Capítulo 23
A diferencia de los visitantes comunes, los invitados especiales tenían un estacionamiento exclusivo dentro del palacio, pero llegar hasta allí requería caminar un buen tramo.
—Tenemos que caminar hasta allá. Y no, no sueltes las manos de tus hermanos. Así está bien.
—¿No es incómodo? Los eventos en el palacio siempre tienen procedimientos complicados. No es como en nuestro hotel, donde los conductores pueden esperar justo afuera.
—Está bien. Noona ya me lo explicó.
Ninguna de las cosas que Joo Tae-hyun había temido antes de llegar al palacio había sucedido. Por ejemplo, tropezar frente a Su Majestad la Reina, equivocarse al nombrar a alguien o derramar comida en su ropa nueva… ese tipo de cosas.
Claro, hubo pequeños errores, como pronunciaciones torpes, pero gracias a la persona que conoció hoy inesperadamente, esos momentos frustrantes quedaron completamente olvidados.
—¿Ah, sí? Por cierto, ¿qué tal el concierto, pequeño?
—Mmm… Fue divertido.
—¡Ay, en serio?
Quizás era solo la admiración vaga de alguien que nunca había tenido gustos o convicciones definidas.
Como un polluelo que, al salir del cascarón, sigue instintivamente a lo primero que ve, tal vez las palabras y actitudes de Seo Baek-han, quien se le acercó primero, le parecían incondicionalmente fascinantes. Era el primer alfa de su mismo tipo que Tae-hyun había conocido, después de todo.
Y gracias al encuentro de hoy, una fina grieta había aparecido en el mundo de Tae-hyun. En su acogedor invernadero de cristal, donde nunca había habido el más mínimo error, incluso ese pequeño cambio ya estaba causando un terremoto.

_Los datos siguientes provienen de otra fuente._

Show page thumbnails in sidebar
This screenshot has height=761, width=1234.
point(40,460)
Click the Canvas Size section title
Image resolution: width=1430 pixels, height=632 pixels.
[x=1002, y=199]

No negaría que era un gesto torpe, posible solo porque sabía que su familia lo amaría y estaría a su lado sin importar cómo viviera. Pero ahora quería aventurarse más allá de esa red segura y mullida que lo rodeaba.
—…Sí, en serio fue divertido, hyung.
Mientras caminaba de la mano de sus hermanos por el palacio de Changgyeonggung bajo el follaje fresco de la noche, respirando el aroma de la hierba, Tae-hyun recordó en secreto el olor a melocotón de ese otro alfa que había conocido hoy.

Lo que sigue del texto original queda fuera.